The axial construct stiffness from high to low is in the order of medial proximal tibial plate (1459.8 N/mm), the proximal posterior medial plate (1398.6 N/mm) and the T-Buttress plate (1379.3 N/mm) with the corresponding maximum axial displacement of 1.37, 1.43, 1.45 mm, respectively. Direct comparisons of the calculated fragment movement with the experimental data reported in the literature are not appropriate. On one hand, there are limited experimental studies that focused on such comparisons. The found values in this study were similar with those reported by Zeng et al.,18 who used synthetic bone femoral condyles to load tibia specimens with posteromedial tibial plateau split fracture. The measured fragment subsidence ranged from 0.832 mm for the T-shaped buttress plate to 1.559 mm for the lag-screws under 1500 N load. Nevertheless, they indicated that a posterior T-shaped buttress plate produced greater stability in controlling the posteromedial fragment movement than the medial dynamic compression plate and the lateral locking plate. We thought that the medial dynamic compression plate does not have fixed-angle stability while the medial plate and the proximal posterior medial plate involved in the current study both have a locking mechanism to improve the angular and axial stability for fracture fixation. Overall, the maximum fragment movement achieved in the three plate fixations were far below the fragment movement threshold usually considered clinically (3 mm) to evaluate the split tibial plateau fracture reduction success.18
In this study, the PPMT bone plate locking designs have batter stability than the conventional TBP plate. The features of this innovated PPMT bone plate include adequate stability for posteromedial fracture fixation, anatomical design that does not require plate bending for fitting. A conventional hole is located on the posteromedial fracture spike to allow buttressing. Locking designs for angular stability can be placed juxta-articular for subchondral fixation. Therefore, this innovative PPMT bone plate offers an alternative option for surgeons to treat posteromedial tibial plateau fractures.
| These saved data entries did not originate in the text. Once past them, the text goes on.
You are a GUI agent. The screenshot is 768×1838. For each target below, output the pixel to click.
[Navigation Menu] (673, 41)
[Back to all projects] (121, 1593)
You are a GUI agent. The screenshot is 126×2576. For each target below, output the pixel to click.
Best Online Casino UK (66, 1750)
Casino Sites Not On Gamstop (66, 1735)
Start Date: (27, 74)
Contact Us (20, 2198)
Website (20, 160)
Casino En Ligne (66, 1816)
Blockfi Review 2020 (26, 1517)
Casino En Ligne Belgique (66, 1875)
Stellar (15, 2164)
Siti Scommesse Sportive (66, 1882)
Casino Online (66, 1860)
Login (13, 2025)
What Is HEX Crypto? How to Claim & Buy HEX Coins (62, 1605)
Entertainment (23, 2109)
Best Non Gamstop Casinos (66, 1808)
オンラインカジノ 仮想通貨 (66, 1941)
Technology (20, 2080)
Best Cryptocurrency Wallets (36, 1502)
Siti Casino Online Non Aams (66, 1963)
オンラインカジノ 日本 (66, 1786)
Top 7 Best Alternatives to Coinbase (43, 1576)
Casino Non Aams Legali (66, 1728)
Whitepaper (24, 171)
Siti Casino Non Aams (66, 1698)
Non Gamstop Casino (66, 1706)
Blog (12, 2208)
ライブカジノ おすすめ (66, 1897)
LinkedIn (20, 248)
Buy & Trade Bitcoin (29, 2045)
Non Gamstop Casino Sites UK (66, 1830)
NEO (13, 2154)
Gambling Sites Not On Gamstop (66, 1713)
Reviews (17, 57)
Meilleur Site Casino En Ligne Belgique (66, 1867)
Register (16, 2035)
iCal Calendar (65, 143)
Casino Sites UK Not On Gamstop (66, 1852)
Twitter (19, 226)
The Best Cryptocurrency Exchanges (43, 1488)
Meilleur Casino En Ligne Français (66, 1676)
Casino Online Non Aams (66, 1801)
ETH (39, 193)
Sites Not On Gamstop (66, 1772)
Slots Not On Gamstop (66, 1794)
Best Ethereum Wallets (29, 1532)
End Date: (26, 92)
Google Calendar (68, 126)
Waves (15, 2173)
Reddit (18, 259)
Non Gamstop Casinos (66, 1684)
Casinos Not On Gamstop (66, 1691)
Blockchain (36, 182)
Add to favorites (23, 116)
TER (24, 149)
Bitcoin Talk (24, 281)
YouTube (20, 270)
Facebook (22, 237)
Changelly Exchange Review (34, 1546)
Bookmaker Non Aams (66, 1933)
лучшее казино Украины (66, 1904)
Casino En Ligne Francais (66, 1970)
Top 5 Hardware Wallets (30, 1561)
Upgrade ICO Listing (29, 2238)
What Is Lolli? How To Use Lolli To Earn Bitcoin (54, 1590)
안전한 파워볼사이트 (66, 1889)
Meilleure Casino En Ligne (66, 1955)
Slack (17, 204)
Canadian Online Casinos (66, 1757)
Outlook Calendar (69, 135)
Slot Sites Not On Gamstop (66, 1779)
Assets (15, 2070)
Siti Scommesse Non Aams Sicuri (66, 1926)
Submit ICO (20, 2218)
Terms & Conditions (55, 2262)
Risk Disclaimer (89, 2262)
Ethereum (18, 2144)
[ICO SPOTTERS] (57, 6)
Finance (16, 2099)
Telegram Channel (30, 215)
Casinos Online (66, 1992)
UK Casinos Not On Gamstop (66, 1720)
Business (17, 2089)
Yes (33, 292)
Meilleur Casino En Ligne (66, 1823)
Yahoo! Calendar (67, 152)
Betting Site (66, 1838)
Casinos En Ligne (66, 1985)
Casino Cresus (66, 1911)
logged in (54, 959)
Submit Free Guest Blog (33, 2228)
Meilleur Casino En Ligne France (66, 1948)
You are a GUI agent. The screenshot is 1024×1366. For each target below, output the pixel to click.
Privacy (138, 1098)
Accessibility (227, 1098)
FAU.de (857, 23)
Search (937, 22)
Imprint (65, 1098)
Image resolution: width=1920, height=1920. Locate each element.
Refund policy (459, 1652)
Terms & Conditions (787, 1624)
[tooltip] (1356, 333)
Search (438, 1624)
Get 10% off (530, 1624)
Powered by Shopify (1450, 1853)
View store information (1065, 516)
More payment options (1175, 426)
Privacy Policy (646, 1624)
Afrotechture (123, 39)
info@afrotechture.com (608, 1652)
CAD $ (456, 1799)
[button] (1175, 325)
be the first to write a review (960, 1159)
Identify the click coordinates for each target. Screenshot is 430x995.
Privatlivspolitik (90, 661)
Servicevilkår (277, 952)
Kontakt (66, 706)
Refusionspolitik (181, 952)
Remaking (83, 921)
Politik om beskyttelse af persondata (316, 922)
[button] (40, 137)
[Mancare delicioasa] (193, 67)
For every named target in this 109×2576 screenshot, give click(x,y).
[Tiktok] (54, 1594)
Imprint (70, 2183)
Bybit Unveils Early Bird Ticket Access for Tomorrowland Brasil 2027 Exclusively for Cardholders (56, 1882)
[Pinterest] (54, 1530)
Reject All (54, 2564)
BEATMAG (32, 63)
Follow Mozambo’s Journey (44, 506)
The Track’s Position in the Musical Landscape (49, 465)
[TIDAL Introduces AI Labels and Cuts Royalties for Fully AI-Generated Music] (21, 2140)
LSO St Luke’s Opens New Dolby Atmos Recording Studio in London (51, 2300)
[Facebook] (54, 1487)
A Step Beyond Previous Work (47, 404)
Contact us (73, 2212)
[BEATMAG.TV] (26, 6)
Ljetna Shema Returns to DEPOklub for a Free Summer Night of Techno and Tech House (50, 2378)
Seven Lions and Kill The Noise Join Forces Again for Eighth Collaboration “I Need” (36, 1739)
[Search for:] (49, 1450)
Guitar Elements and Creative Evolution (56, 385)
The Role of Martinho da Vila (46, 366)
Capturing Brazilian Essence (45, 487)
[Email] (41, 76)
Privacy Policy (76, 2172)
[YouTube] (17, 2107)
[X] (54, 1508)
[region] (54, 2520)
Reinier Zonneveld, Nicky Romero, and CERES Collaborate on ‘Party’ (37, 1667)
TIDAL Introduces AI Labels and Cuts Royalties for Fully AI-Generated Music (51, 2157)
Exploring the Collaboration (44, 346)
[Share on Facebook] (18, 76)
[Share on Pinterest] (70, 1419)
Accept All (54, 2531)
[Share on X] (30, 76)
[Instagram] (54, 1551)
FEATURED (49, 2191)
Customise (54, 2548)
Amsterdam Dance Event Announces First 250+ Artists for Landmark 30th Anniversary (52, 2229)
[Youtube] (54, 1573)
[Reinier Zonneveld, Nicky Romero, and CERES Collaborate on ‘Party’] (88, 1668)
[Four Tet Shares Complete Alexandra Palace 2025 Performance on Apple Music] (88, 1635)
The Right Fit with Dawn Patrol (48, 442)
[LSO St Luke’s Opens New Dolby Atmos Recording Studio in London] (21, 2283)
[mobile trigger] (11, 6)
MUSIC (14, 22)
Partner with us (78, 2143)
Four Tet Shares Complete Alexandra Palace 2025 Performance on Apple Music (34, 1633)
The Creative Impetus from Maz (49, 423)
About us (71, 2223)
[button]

Some limitations were inevitable. The fibula bone was not included. Only one type of posteromedial fracture was evaluated. Further studies should evaluate additional fracture types. The model used sustained only a static load. Nevertheless, the cyclic load usually occurs during daily activities. This study made use of known parameters and deduced information based on previous literature. Further studies using biomechanical testing models will be needed to establish this information to provide better accuracy.